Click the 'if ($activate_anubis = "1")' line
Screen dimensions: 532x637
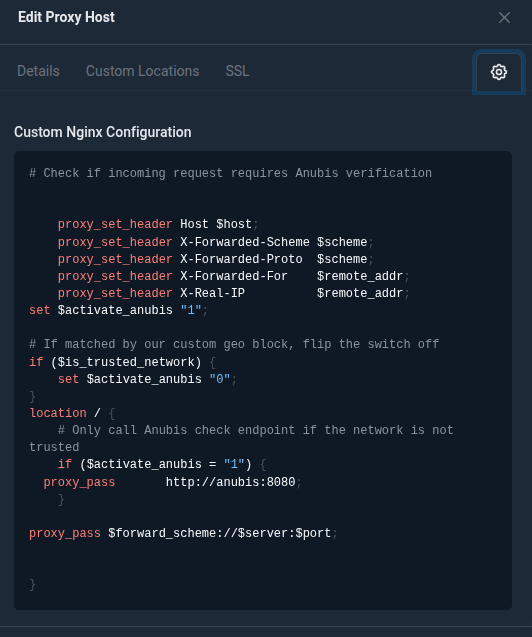coord(162,464)
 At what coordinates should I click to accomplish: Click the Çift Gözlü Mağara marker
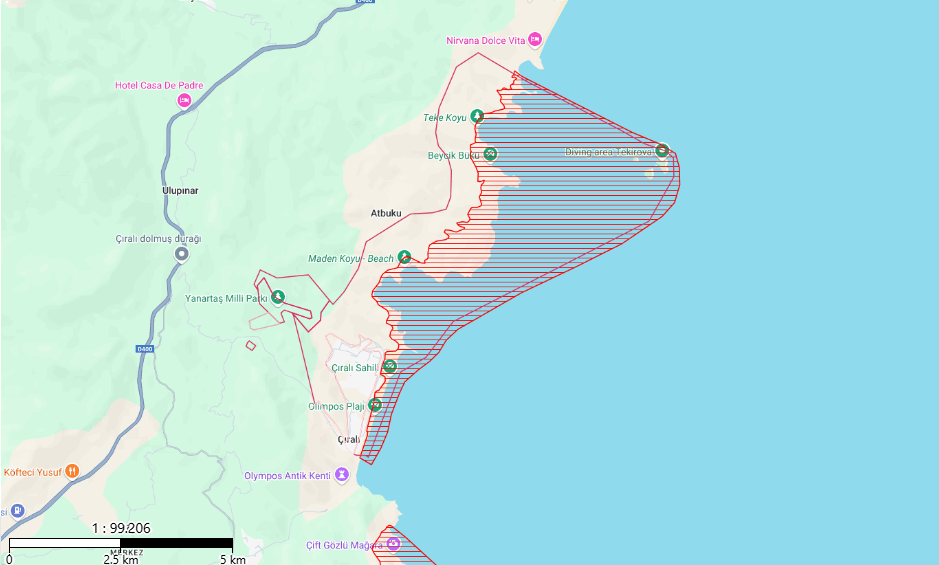(393, 544)
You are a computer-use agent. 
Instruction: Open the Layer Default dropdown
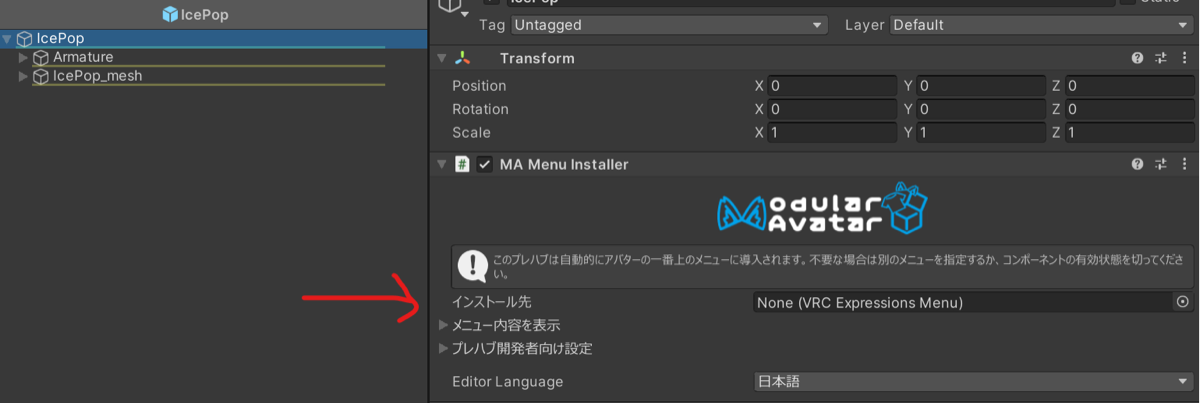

....

● **ACTION ITEM**
Exclude the pictures, and transcribe all of the material exactly.

● **WORKED SOLUTION**
Click the 'if ($activate_anubis = "1")' line
Screen dimensions: 532x637
coord(162,464)
 At what coordinates should I click to accomplish: Click the Çift Gözlü Mağara marker
(393, 544)
You are a computer-use agent. 
Instruction: Open the Layer Default dropdown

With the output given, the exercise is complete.